On the other hand, supporting autocratic sentiments might act against the reformist’s goals within any given region and demoralize the youthful population across the Arab world.

Already daunting internal problems in Syria come hand in hand with the local interest of regional players including Turkey and Iraq. For instance, Turkey might not leave northern Syria due to the emergence of the Kurdish-dominated autonomous region. As is the case in Iraq, internal factions can pose a huge threat to the nation, and this perception might make Iraq nose-dive on any confusion in Syria.

The Gulf states face a strategic dilemma: whether to back democratic governance or authoritarian stability in post-Assad Syria.

These dynamics will, of course, add further pressure on the Gulf states for them to help the other players in the region as a mediator/intermediary.
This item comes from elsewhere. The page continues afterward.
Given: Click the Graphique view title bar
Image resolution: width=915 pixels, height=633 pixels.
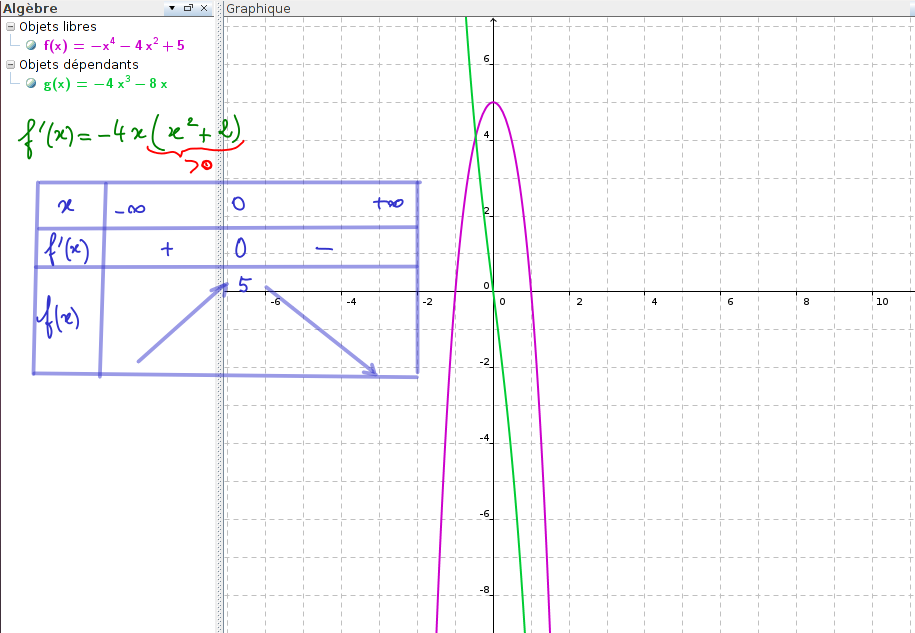Looking at the screenshot, I should pos(258,8).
They also have to ensure that Syria’s future leadership is capable of dealing with international concerns of extremism making a comeback.

If the emerging government cannot conduct security in the country, the Gulf states most especially Saudi Arabia and the UAE could witness conflicts being exported back to them.

Further cooperation will be pared since Syria cannot tolerate turning into a center for radicalization. However, pursuing such initiatives demands a level of unity among regional actors a phenomenon that has been notably demonstrated to be exceptionally hard to achieve in the context of the Middle East.

The crossroad for Syria and the repercussions on the Gulf region security situation remains questionable. To this end, the GCC states will need to consider whether their engagement will address or worsen the risks of change in Syria.

Syria’s internal instability risks exporting extremism to neighboring Gulf countries, emphasizing the need for proactive engagement.

The question then arises if they can do so without aggravating the existing fault lines in an already unstable area. As the international community looks towards the post-Assad transition in Syria, it is a region-wide question how gulf states will approach this future hoping that their policies will not only define the future of Syria but also their relative status as regional powers.

Disclaimer: The opinions expressed in this article are solely those of the author. They do not represent the views, beliefs, or policies of the Stratheia.